Store in the fridge overnight.
Eat them hot or cold! Either way they are super delicious!
Note, if you like them hot, you may want to add more milk. Heating the oats will make them a lot thicker.
FAQ's
Frequently asked questions about my maple cinnamon overnight oatmeal recipe.
Is it bad to eat overnight oats every morning?
If you want a healthy breakfast that will keep you full, overnight oats are an excellent option! Overnight oats are rich in many nutrients like carbs, fat, protein, fiber, and more!

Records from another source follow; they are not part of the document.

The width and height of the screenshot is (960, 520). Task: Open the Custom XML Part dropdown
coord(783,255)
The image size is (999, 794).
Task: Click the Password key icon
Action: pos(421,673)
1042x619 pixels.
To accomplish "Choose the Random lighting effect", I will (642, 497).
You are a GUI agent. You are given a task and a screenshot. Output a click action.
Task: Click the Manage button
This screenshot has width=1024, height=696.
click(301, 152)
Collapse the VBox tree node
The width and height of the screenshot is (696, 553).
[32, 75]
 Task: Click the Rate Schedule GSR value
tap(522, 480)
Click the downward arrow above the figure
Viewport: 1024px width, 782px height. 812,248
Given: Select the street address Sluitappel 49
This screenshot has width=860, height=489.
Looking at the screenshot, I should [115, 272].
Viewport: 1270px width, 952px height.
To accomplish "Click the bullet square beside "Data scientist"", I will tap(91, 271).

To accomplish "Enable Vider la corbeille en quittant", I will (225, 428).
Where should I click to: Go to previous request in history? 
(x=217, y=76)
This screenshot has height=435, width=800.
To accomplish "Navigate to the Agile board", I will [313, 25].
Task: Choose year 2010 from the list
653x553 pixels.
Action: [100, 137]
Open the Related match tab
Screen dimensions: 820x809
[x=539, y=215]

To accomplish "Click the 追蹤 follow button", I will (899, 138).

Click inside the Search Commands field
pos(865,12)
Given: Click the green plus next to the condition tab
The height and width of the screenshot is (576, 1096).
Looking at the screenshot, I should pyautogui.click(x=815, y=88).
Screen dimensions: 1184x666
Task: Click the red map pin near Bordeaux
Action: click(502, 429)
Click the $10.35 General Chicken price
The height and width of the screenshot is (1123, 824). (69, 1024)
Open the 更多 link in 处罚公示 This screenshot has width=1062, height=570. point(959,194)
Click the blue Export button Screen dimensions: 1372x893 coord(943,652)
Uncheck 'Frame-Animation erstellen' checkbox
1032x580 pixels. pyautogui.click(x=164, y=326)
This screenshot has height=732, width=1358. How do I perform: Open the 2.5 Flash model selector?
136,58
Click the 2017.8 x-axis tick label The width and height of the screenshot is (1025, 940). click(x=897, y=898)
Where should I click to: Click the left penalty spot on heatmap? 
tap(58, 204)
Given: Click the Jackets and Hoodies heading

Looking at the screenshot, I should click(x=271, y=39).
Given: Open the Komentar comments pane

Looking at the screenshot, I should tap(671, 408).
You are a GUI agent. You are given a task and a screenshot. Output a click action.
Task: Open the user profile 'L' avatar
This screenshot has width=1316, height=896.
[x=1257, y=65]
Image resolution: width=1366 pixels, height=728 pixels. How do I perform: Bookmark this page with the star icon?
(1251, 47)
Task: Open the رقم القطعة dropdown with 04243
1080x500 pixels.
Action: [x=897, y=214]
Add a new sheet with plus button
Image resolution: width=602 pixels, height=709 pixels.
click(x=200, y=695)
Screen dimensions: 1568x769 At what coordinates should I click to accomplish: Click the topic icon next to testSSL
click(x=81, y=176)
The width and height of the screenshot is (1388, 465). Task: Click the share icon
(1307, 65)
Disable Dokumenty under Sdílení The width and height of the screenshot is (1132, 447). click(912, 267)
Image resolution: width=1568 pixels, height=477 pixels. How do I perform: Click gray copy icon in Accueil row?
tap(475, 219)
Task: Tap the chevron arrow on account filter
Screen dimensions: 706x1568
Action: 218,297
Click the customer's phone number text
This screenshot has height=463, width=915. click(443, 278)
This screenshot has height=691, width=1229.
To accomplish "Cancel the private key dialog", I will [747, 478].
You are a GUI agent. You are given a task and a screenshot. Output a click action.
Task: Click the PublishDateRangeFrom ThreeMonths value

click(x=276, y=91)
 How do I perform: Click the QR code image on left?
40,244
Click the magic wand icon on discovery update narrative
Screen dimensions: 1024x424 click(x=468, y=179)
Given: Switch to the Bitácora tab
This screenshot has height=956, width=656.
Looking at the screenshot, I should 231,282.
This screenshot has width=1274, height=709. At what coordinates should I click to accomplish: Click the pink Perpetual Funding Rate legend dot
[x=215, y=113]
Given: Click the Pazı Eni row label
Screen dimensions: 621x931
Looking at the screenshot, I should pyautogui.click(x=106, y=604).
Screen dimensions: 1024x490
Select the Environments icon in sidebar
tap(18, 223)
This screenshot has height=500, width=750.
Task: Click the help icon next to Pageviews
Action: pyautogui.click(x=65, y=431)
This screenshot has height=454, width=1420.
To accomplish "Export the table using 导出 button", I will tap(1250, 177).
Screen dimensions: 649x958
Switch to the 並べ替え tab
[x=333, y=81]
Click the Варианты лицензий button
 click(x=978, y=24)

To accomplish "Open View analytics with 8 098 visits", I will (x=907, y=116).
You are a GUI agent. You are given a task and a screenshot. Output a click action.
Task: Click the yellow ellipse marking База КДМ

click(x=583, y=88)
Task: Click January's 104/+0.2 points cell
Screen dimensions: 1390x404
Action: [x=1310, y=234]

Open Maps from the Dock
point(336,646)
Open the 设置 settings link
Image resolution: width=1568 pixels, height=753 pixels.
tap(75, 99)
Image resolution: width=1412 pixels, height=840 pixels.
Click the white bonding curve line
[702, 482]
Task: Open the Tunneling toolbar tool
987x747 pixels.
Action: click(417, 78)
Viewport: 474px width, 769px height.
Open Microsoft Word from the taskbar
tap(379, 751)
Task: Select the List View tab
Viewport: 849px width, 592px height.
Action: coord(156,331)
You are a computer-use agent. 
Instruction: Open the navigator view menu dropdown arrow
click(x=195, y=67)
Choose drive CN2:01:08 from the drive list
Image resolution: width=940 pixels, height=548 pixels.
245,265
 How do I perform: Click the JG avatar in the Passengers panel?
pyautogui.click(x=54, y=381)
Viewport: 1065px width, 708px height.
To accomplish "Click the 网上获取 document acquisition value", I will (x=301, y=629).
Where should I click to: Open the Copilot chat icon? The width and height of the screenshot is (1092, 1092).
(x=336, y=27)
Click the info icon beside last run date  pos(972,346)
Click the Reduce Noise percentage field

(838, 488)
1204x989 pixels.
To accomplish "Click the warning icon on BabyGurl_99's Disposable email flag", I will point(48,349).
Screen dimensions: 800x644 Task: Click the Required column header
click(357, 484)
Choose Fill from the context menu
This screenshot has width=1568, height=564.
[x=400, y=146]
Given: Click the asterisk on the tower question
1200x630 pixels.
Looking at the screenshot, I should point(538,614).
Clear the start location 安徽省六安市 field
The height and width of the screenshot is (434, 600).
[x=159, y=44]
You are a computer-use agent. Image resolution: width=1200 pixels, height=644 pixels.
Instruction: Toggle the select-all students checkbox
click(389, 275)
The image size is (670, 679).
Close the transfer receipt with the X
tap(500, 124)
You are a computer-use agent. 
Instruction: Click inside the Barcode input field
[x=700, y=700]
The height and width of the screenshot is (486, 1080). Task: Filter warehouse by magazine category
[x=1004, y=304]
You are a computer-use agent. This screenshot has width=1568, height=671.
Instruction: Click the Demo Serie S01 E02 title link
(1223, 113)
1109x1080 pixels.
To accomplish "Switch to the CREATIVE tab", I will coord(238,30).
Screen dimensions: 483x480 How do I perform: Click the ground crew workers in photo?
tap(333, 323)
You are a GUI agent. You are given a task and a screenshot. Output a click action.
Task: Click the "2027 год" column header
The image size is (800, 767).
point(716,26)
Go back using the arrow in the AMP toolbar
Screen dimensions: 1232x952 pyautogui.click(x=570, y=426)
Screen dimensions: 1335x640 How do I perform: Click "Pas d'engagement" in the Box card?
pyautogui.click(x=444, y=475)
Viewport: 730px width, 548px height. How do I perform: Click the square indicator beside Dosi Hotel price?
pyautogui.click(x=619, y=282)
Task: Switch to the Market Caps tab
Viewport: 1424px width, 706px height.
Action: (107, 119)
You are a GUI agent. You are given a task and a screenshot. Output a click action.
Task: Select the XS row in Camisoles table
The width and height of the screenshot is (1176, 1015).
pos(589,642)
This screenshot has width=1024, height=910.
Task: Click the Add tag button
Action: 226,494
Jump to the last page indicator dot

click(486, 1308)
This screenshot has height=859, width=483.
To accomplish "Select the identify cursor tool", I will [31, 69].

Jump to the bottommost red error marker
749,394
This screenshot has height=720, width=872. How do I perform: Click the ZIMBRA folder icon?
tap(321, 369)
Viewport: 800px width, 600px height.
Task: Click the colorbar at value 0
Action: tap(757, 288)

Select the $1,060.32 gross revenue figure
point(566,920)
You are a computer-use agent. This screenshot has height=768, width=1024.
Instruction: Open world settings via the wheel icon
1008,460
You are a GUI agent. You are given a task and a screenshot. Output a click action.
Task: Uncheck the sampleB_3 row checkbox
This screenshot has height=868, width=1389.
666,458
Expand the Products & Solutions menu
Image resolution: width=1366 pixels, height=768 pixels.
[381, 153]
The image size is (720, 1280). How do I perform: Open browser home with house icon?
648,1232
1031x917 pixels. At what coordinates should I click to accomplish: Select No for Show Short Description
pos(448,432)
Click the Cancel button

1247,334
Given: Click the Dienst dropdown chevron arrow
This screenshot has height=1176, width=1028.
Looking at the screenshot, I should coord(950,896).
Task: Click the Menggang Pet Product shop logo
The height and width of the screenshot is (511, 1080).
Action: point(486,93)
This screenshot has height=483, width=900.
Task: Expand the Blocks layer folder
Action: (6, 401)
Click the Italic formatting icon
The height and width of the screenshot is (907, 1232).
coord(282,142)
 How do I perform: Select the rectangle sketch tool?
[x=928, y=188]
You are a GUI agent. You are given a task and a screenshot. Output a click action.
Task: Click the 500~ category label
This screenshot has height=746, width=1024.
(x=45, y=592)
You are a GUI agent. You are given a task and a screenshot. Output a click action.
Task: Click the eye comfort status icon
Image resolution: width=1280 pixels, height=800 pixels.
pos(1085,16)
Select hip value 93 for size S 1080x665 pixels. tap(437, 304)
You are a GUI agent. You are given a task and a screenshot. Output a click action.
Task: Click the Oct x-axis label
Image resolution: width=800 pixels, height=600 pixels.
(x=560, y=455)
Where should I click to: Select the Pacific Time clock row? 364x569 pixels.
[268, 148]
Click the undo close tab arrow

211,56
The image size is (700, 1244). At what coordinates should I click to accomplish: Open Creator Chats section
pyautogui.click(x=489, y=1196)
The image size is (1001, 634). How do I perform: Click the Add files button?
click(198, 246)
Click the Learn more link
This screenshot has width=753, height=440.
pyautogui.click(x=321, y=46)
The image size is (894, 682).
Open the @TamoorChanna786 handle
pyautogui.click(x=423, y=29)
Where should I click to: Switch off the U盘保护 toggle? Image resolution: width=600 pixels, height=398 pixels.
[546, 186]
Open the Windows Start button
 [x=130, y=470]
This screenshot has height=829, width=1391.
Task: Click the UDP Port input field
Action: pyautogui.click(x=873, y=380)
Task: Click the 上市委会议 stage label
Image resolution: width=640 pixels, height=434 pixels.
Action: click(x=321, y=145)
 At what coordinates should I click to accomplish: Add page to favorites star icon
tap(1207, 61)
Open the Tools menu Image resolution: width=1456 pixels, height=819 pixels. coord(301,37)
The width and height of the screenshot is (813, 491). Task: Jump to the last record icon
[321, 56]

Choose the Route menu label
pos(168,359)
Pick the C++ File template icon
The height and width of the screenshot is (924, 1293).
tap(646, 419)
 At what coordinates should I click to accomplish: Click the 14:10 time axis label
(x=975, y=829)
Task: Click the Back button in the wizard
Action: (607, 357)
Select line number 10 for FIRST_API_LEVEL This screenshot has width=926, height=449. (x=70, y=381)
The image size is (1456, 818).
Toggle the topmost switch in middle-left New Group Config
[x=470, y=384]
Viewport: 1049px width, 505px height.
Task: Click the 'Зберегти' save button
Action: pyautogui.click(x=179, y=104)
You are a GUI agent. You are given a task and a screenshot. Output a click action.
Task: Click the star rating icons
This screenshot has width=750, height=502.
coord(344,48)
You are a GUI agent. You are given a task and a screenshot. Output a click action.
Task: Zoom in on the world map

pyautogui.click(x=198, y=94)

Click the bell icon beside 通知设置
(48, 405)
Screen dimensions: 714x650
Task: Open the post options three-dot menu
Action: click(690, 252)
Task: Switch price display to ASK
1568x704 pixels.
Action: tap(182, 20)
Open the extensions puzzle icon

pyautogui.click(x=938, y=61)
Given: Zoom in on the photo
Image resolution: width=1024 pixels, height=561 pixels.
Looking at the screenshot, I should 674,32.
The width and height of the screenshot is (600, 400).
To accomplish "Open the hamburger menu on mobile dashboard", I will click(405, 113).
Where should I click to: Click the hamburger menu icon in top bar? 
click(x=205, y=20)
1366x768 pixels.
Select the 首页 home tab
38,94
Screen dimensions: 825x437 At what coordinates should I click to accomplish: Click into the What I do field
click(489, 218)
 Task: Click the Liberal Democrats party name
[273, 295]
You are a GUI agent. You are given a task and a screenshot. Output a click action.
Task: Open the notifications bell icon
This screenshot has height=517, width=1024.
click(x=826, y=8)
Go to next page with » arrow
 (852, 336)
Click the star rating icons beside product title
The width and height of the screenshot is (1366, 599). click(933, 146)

Is it OK to eat overnight oats at night?
It might sound a little weird, but overnight oats can definitely be eaten at night. This is especially true if you often wake up in the middle of the night hungry. It would be best to eat them 1-2 hours before bed so that they have started to digest before you go to sleep.
Can I eat overnight oats after 1 or 2 hours?
Yes! You can eat them right after making them. The only difference is that they won't be as creamy because the chia seeds and oats have not had time to soak as long. You can counteract this by adding a little more liquid and heating them in the microwave to encourage the oats to soak up more liquid.
How long can you store overnight oats for?
I like to make only 3 ahead of time. You can make 5 for each day of the work week, but don't forget about them! Chia seeds store really well when they are dry. But, once you mix them with any type of liquid they have a very short shelf life!
Love dessert for breakfast? Try these Healthy Breakfast Recipes next!
- Raspberry Cheesecake Overnight Oatmeal
- Classic Overnight Oatmeal
- Strawberries & Cream Overnight Oatmeal
- Mango Overnight Oatmeal
- Peaches & Cream Overnight Oatmeal
- Vanilla Cold Brew Overnight Oatmeal
- Brownie Batter Overnight Oatmeal
- Pumpkin Pie Overnight Oatmeal
- Apple Pie Overnight Oatmeal
If you try this Maple Cinnamon Overnight Oatmeal Recipe, please let me know your thoughts by leaving a rating and comment below! Ready for more? Subscribe to my newsletter or follow along on Pinterest, Instagram, Facebook, and Youtube!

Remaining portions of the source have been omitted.